SUPPLIED PASSAGE |
Not only is the narrow part provided without necessity to machine down the wide part,
but boring only of shorter axial lengths is needed.
1. A fluid pump comprising a reciprocating armature/piston combination, through a
bore in which the pumped fluid passes, characterised by (Fig 6 or 7) a shaping of,
either the exterior of the combination or the interior of a guide for its reciprocation
(Fig 5) , whereby fluid tending to become trapped between the internal walls of the
guide (13) and the external wall of the wide part (26) of the armature/piston combination
(2) is instead returned to the pumped stream, said shaping composing cross-sectional
differential or relative irregularities between said internal and external walls.
2. A fluid pump according to Claim 1 characterised in that shock or noise caused by
lack of braking by trapped fluid is countered by a shock-absorber ring (15) and any
necessary sealing rings (17,18) acting on a transverse face (29,30) of the wide part
(26) of the piston.

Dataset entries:
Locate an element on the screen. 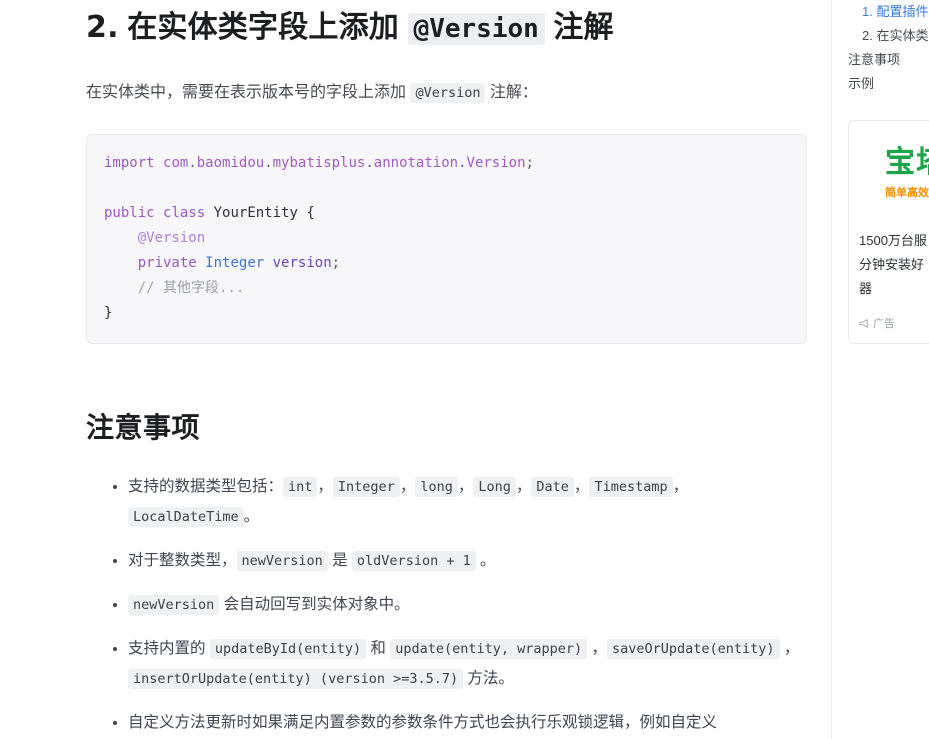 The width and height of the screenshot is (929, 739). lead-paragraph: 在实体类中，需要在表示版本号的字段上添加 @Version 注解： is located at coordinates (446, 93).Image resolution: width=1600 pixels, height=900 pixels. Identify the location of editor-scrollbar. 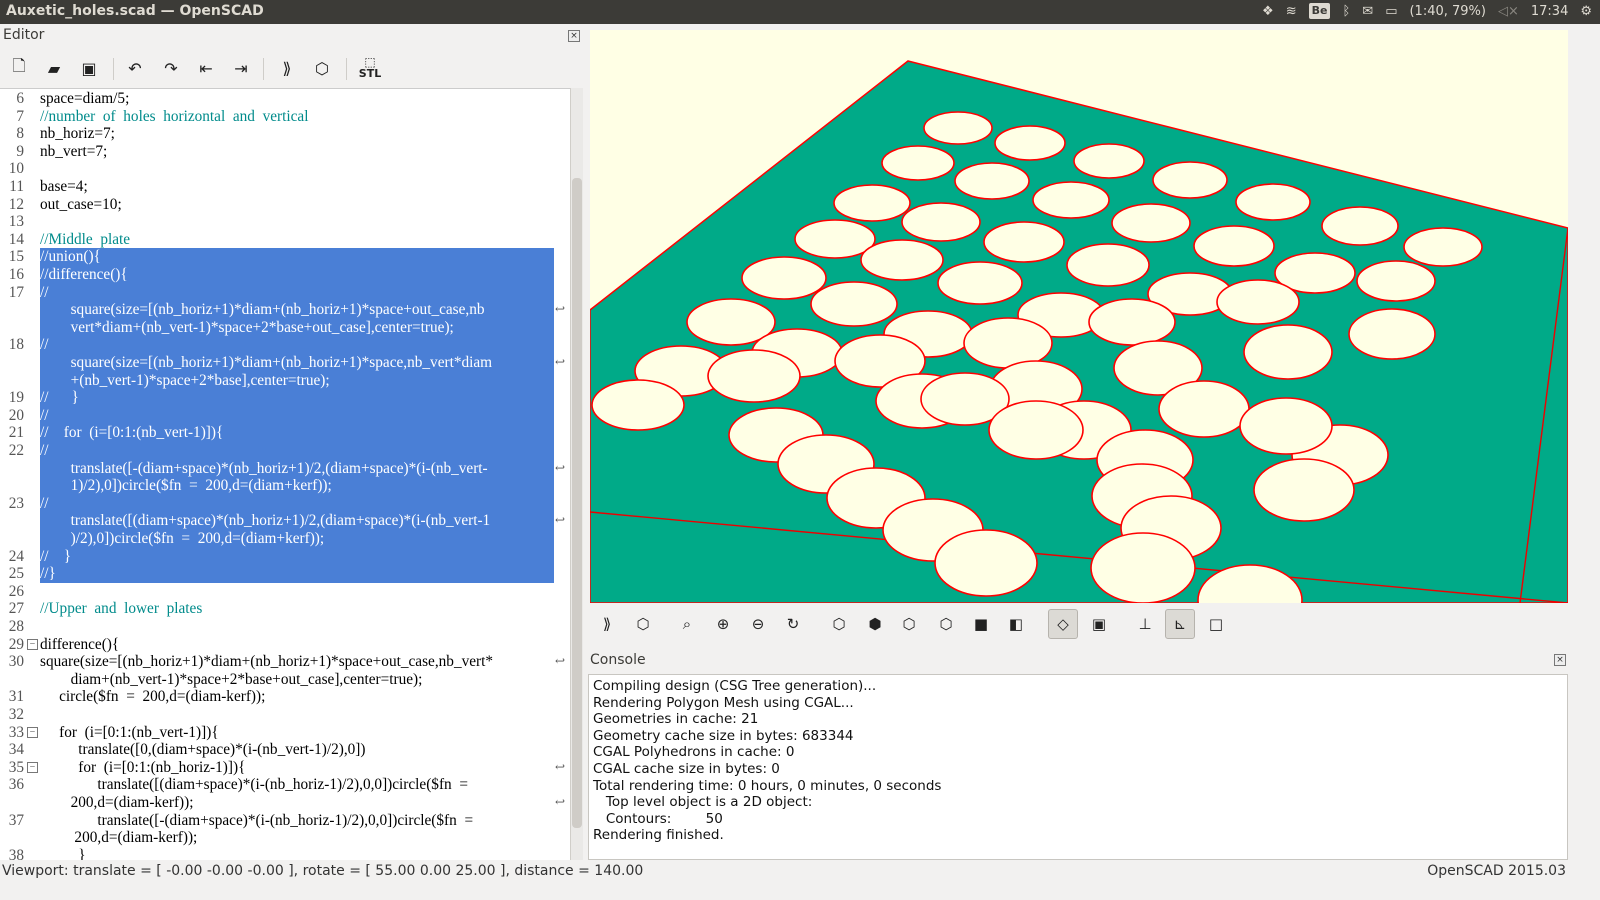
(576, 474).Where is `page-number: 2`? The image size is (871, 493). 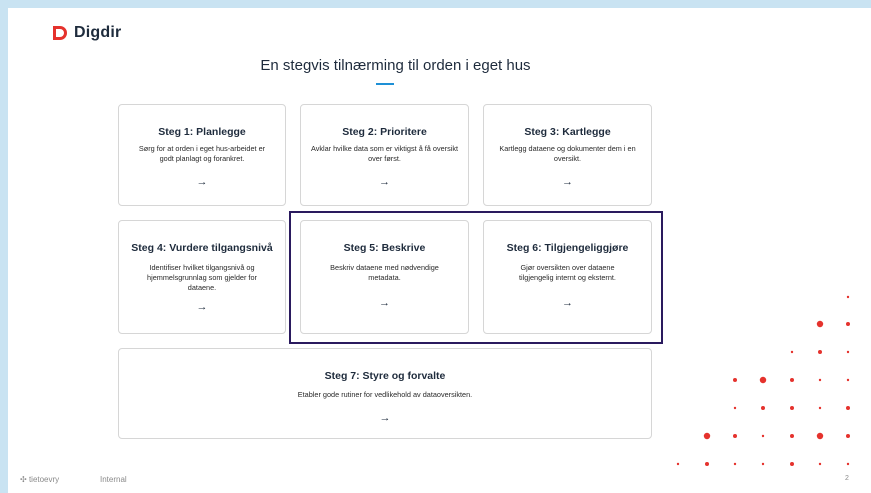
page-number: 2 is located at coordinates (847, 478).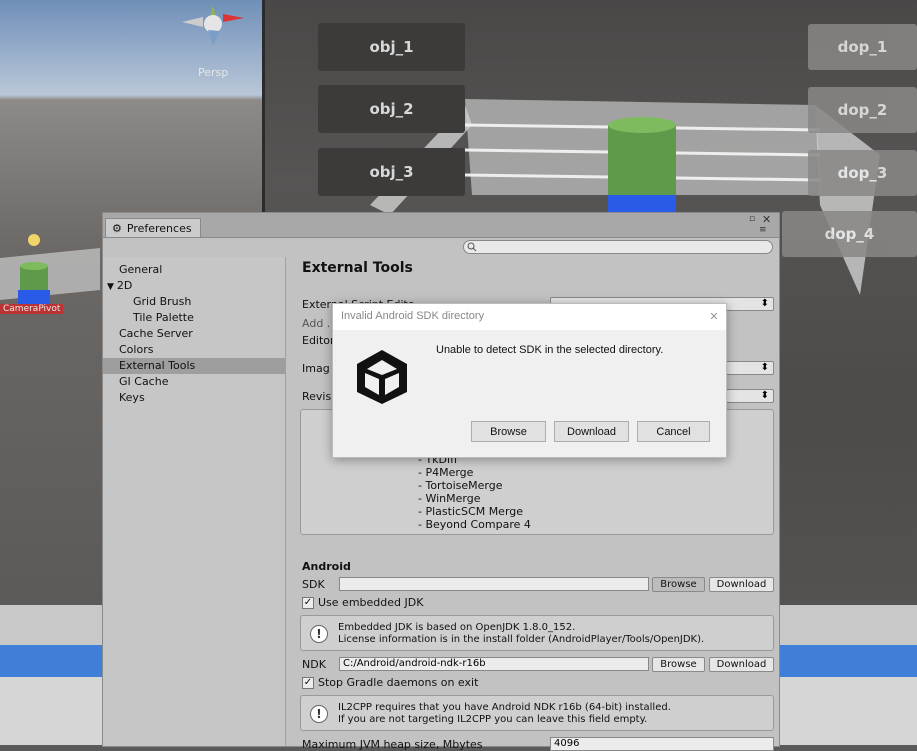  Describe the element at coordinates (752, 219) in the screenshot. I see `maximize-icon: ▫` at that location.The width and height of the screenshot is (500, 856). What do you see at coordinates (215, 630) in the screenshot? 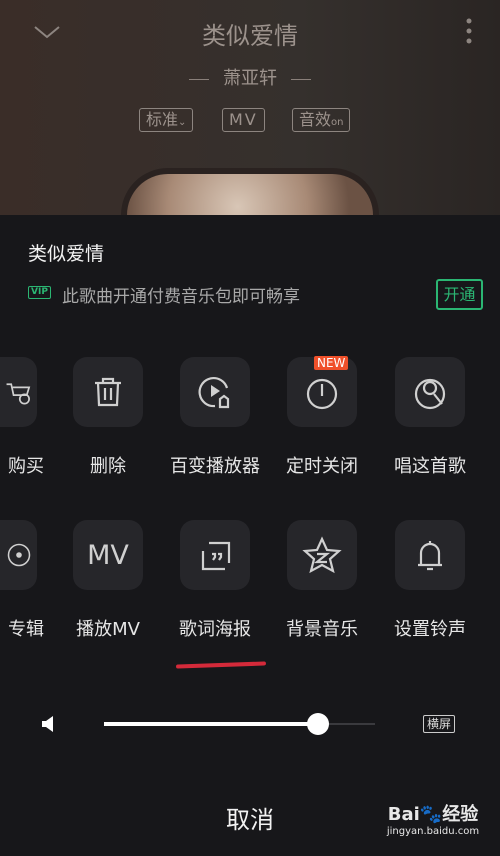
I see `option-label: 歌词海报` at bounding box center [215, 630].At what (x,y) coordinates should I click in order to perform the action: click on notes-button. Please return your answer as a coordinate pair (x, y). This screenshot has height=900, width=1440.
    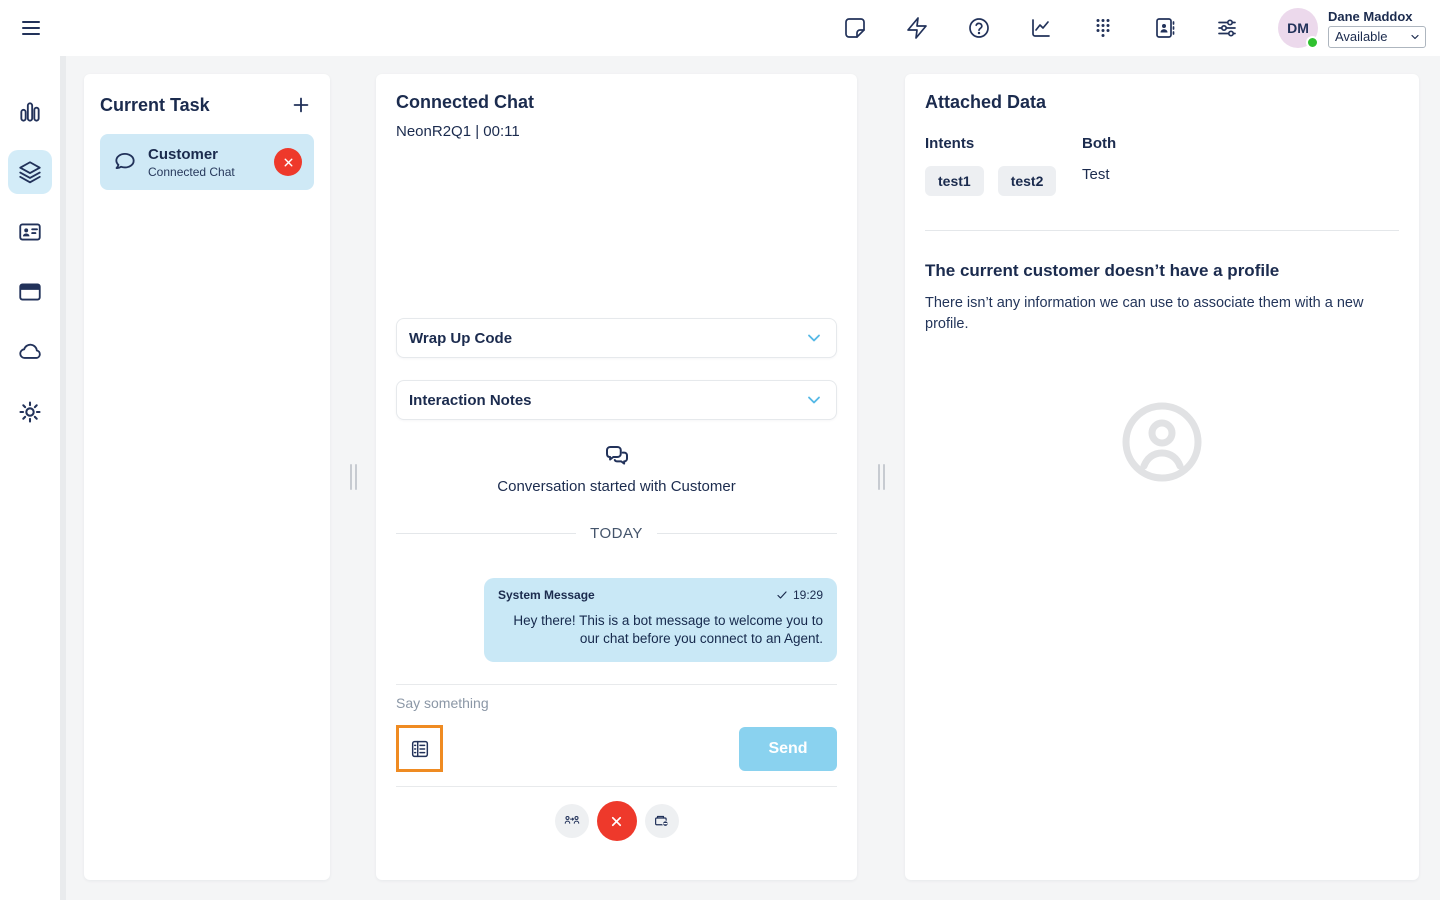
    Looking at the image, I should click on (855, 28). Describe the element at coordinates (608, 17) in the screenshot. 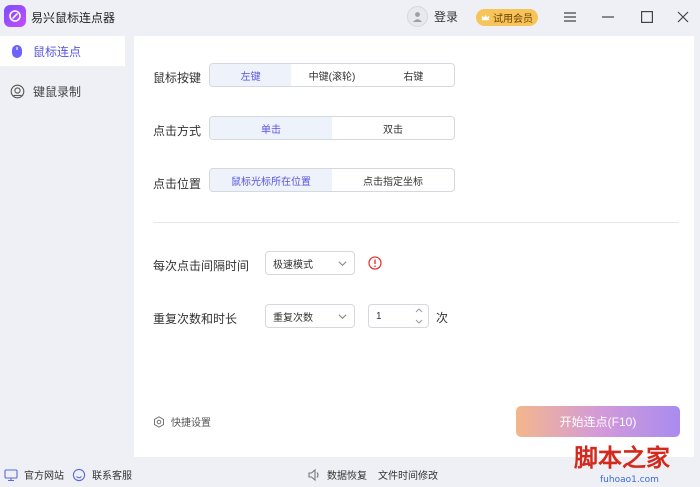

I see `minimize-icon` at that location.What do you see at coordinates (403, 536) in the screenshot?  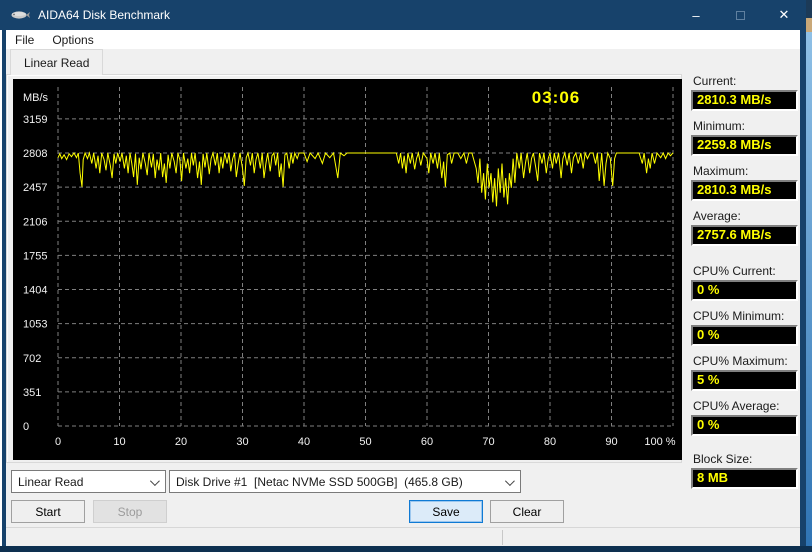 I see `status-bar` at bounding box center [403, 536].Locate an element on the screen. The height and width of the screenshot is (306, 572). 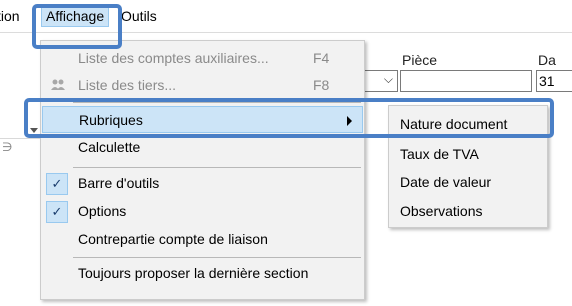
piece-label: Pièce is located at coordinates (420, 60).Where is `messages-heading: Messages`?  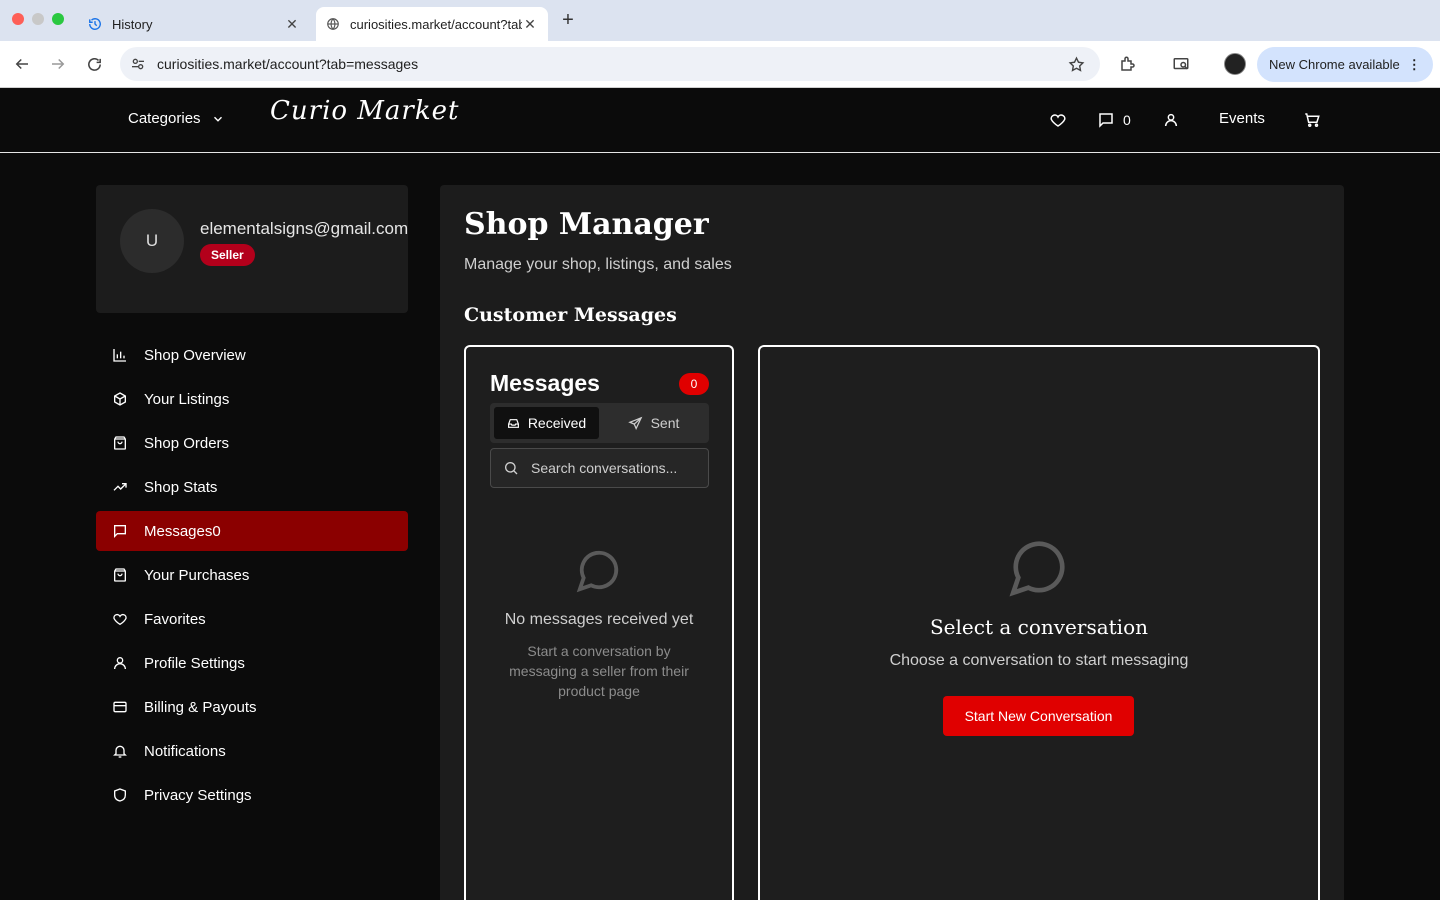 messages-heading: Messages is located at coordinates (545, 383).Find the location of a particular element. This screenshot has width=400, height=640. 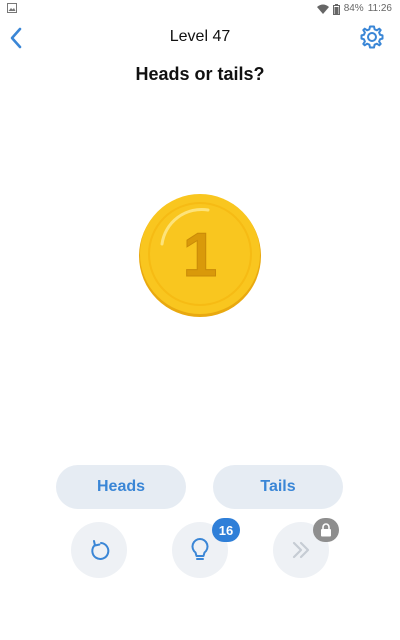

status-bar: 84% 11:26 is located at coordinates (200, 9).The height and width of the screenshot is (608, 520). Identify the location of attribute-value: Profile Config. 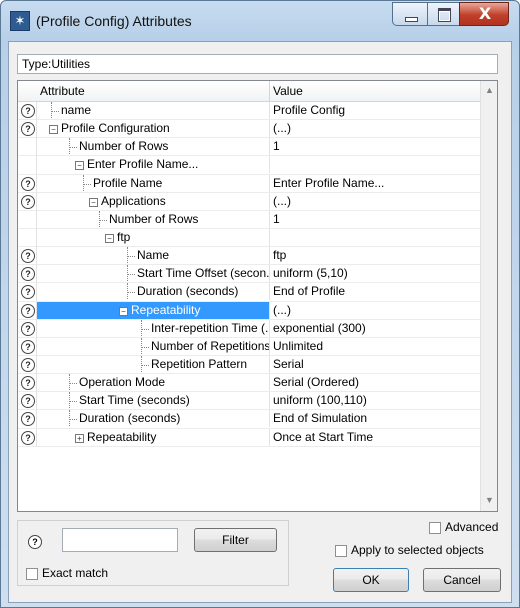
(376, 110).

HOW TO COMPLETE THIS TASK | Transcribe the fluid pump passage, starting at "1. A fluid pump" and ending at "of the piston.". The entries have no connection to the fluid pump passage.

OUTPUT BELOW |
1. A fluid pump comprising a reciprocating armature/piston combination, through a
bore in which the pumped fluid passes, characterised by (Fig 6 or 7) a shaping of,
either the exterior of the combination or the interior of a guide for its reciprocation
(Fig 5) , whereby fluid tending to become trapped between the internal walls of the
guide (13) and the external wall of the wide part (26) of the armature/piston combination
(2) is instead returned to the pumped stream, said shaping composing cross-sectional
differential or relative irregularities between said internal and external walls.
2. A fluid pump according to Claim 1 characterised in that shock or noise caused by
lack of braking by trapped fluid is countered by a shock-absorber ring (15) and any
necessary sealing rings (17,18) acting on a transverse face (29,30) of the wide part
(26) of the piston.